The Earth is warming so fast that it's surprising even the climate scientists who predicted this was coming.
Last month was the hottest March in 137 years of record keeping, according to data released Tuesday by the National Oceanic and Atmospheric Administration. It's the 11th consecutive month to set a new record, and it puts 2016 on course to set a third straight annual record. Now, it might seem premature to talk about setting a new yearly record after just three months of data, but these months have been such an extreme departure from the norm that Gavin Schmidt, who directs NASA's Goddard Institute for Space Studies, has already made the call.
"I estimate [a greater than] 99 percent chance of an annual record in 2016," Schmidt wrote last week, after NASA released its own record climate readings. A month ago-following the release of February's data-Schmidt wrote, simply, "Wow."
Since 1980, the world has set a new annual temperature record approximately every three years, and 15 of the hottest 16 years ever measured are in the 21st century.
Results from the world's top monitoring agencies vary slightly, but NASA, NOAA, and the Japan Meteorological Agency all agree that 2016 has no precedent in the modern climate record.
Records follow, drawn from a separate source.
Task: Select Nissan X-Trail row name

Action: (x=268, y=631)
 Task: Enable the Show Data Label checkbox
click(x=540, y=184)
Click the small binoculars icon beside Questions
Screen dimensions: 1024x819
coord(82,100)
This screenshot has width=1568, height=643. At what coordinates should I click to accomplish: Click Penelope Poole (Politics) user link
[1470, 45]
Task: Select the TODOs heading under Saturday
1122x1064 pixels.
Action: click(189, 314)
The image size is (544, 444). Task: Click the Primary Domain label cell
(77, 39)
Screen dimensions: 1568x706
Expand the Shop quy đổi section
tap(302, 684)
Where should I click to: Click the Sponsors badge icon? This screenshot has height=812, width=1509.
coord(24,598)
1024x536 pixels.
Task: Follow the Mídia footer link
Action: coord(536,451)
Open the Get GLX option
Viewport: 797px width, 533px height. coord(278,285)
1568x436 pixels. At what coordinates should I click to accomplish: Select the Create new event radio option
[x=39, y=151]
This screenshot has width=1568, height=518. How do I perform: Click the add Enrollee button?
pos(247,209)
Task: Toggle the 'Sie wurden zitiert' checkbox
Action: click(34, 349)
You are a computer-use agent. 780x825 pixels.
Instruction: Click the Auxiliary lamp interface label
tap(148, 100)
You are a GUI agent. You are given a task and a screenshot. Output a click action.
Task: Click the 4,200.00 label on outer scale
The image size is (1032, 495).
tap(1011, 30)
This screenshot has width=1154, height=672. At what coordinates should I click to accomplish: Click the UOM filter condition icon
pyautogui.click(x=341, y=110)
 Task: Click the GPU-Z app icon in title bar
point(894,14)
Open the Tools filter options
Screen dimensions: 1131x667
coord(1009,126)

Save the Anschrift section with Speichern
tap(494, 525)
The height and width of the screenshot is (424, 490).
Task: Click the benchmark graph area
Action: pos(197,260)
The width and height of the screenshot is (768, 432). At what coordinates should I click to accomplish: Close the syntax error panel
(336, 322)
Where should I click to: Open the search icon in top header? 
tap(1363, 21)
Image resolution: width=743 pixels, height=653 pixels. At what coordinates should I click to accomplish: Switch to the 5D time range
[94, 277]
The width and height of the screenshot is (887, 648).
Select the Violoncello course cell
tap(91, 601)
The March data follows the hottest winter on record worldwide. The most extreme heat swept the Arctic, where winter ice levels were at the lowest on record for this time of year. In Greenland, ice melted so fast scientists initially thought their calculations might be wrong.
To be sure, some of this is the result of a monster El Niño weather pattern lingering in the Pacific Ocean. But the broader trend is clear: We live on a planet that is warming rapidly, with no end in sight. Since 1980, the world has set a new annual temperature record roughly every three years, and 15 of the hottest 16 years ever measured are in the 21st century.